[Opening LISTED RECORDS section]

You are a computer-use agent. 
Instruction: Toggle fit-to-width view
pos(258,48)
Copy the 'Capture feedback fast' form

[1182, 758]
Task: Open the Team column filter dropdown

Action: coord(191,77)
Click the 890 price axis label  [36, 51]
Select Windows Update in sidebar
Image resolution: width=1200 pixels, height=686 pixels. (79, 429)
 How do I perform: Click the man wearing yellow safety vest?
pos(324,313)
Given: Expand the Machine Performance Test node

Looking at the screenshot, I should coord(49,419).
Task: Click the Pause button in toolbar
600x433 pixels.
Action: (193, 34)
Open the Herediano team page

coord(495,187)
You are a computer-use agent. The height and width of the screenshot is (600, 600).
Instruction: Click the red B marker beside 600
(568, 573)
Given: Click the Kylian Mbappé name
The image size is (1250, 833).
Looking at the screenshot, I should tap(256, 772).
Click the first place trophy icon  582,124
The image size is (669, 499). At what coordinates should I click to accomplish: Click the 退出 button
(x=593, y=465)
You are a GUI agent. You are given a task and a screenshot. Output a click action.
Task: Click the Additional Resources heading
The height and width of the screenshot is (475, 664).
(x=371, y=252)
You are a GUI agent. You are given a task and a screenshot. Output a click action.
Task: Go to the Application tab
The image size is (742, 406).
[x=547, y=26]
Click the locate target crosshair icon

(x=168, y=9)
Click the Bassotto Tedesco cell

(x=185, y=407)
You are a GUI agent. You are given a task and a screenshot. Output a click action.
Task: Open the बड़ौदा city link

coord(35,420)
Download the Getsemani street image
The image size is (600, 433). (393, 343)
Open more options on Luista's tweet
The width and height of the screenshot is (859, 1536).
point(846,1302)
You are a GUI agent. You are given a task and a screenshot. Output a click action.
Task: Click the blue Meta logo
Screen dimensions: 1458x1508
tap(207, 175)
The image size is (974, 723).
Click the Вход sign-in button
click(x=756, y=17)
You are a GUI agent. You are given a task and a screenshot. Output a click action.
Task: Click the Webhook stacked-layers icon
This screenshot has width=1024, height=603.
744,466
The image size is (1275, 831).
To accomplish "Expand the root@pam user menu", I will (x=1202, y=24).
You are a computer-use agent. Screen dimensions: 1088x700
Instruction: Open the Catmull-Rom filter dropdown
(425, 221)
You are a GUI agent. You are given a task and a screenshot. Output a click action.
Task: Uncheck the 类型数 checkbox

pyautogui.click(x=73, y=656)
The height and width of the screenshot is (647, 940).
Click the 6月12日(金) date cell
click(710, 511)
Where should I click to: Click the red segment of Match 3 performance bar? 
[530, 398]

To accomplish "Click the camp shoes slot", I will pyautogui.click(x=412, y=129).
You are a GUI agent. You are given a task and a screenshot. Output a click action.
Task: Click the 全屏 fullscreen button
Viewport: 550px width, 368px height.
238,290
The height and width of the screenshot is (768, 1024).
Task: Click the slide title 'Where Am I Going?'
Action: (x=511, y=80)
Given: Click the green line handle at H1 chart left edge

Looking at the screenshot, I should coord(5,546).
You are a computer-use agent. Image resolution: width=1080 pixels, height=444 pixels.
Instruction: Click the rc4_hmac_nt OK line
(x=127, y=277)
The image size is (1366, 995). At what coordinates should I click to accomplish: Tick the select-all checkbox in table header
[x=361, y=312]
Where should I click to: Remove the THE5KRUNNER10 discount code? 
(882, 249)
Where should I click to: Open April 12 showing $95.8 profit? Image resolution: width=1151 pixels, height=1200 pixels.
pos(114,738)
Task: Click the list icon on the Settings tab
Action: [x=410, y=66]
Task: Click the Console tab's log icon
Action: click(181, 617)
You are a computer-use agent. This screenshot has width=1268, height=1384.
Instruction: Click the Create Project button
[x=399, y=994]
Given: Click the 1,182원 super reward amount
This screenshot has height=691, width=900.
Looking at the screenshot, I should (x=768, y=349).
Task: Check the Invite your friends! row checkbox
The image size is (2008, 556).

[Closing LISTED RECORDS section]

_WHAT YOU SHOULD DO_
Repeat, exactly as they stand, the line that contains "Instruction: Click the rc4_hmac_nt OK line" and all the lines after it in the data above.

_ANSWER FOR THIS EXERCISE_
Instruction: Click the rc4_hmac_nt OK line
(x=127, y=277)
The image size is (1366, 995). At what coordinates should I click to accomplish: Tick the select-all checkbox in table header
[x=361, y=312]
Where should I click to: Remove the THE5KRUNNER10 discount code? 
(882, 249)
Where should I click to: Open April 12 showing $95.8 profit? Image resolution: width=1151 pixels, height=1200 pixels.
pos(114,738)
Task: Click the list icon on the Settings tab
Action: [x=410, y=66]
Task: Click the Console tab's log icon
Action: click(181, 617)
You are a computer-use agent. This screenshot has width=1268, height=1384.
Instruction: Click the Create Project button
[x=399, y=994]
Given: Click the 1,182원 super reward amount
This screenshot has height=691, width=900.
Looking at the screenshot, I should (x=768, y=349).
Task: Check the Invite your friends! row checkbox
The image size is (2008, 556).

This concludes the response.